EXCERPTED DATA Block Start
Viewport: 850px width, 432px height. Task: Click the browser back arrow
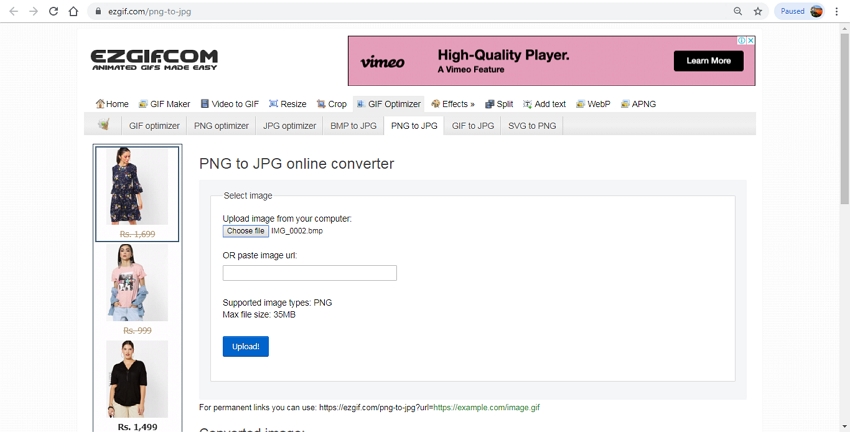click(x=13, y=11)
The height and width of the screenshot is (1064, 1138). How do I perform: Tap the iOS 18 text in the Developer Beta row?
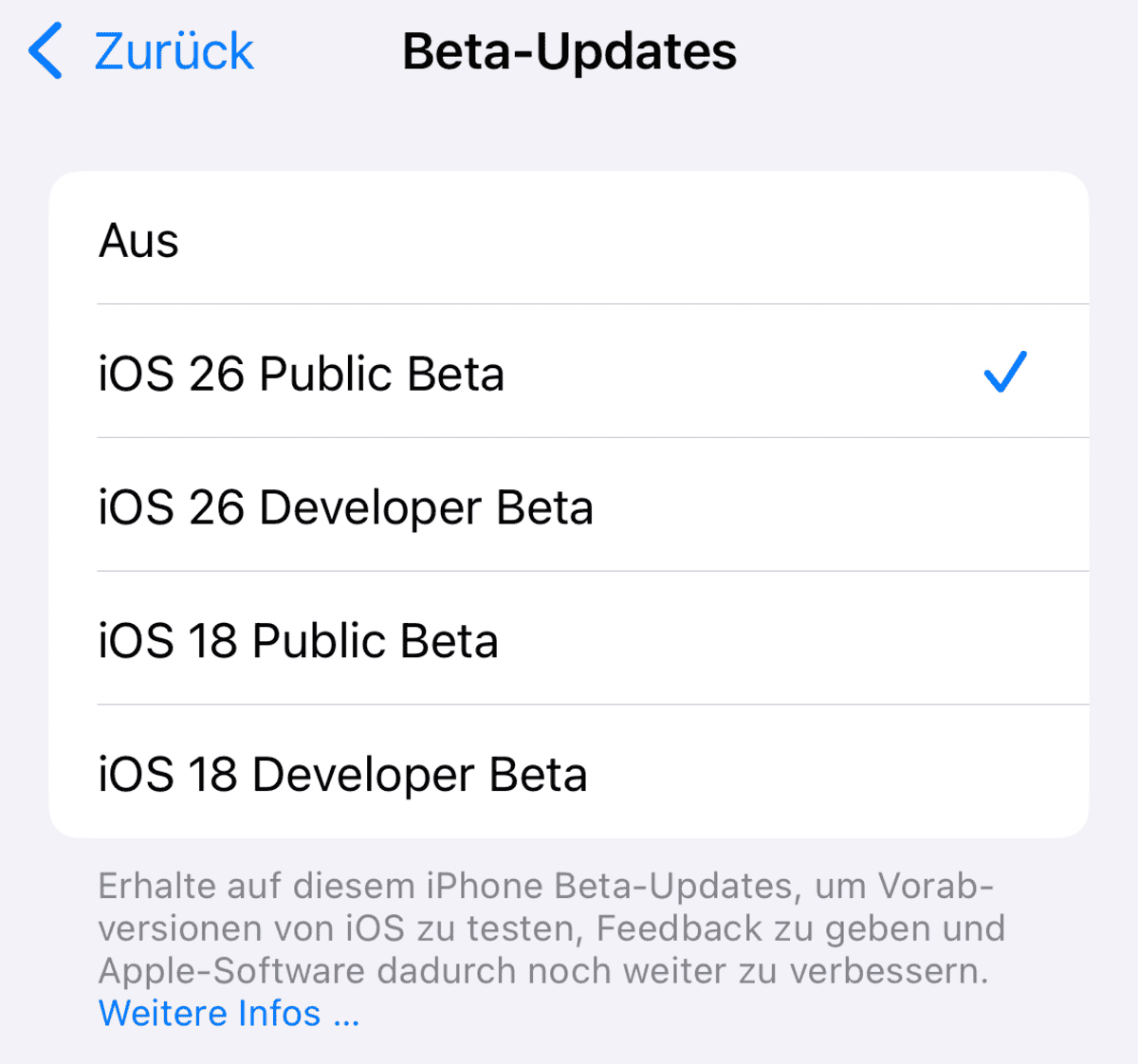pyautogui.click(x=168, y=775)

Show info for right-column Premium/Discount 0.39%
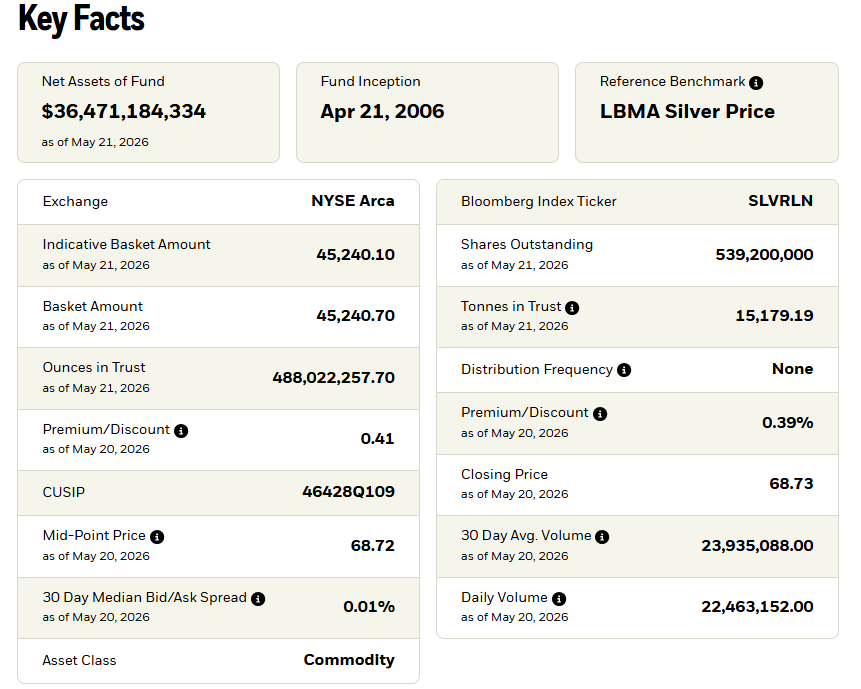[x=600, y=414]
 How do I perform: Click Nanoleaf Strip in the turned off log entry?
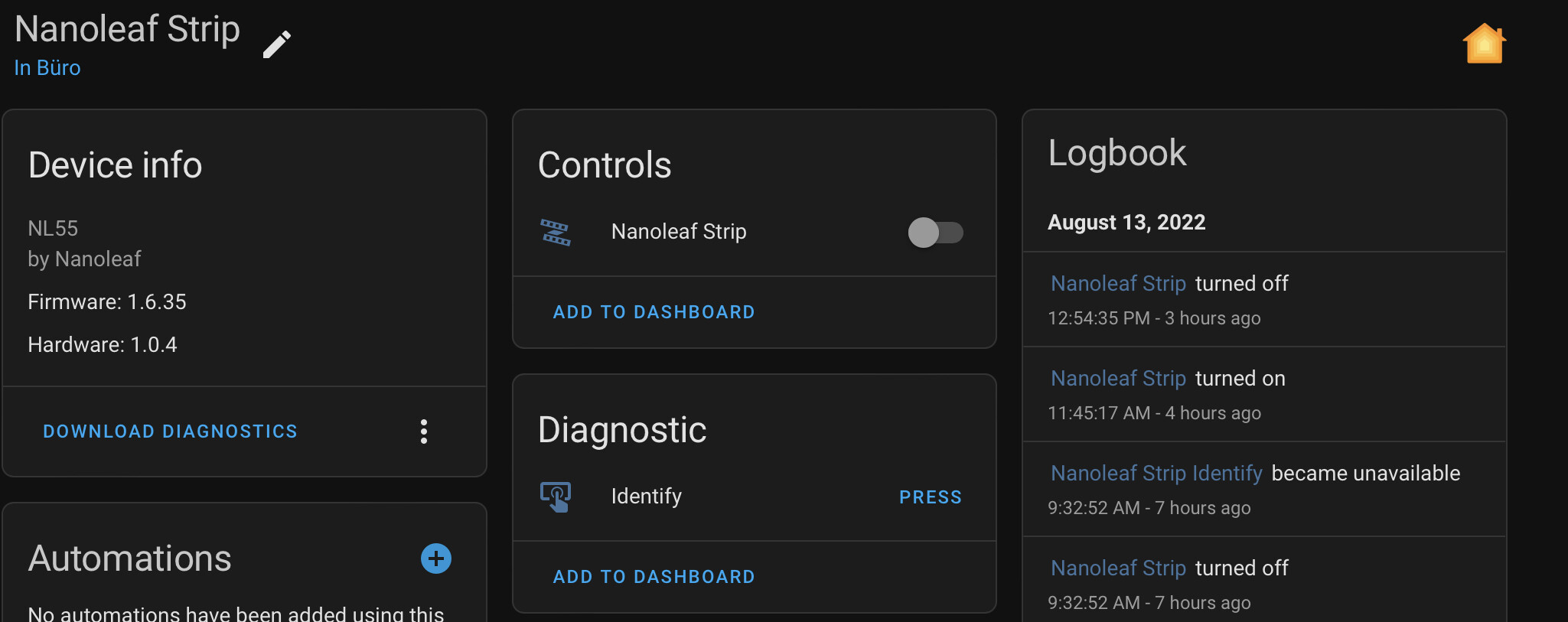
EXCERPTED DATA Block End
§ EXERCISE
Retype each record exactly as it appears above and drop the images.

§ FINAL ANSWER
Viewport: 850px width, 432px height. Task: Click the browser back arrow
click(x=13, y=11)
The height and width of the screenshot is (1064, 1138). How do I perform: Tap the iOS 18 text in the Developer Beta row?
pyautogui.click(x=168, y=775)

Show info for right-column Premium/Discount 0.39%
[x=600, y=414]
 How do I perform: Click Nanoleaf Strip in the turned off log entry?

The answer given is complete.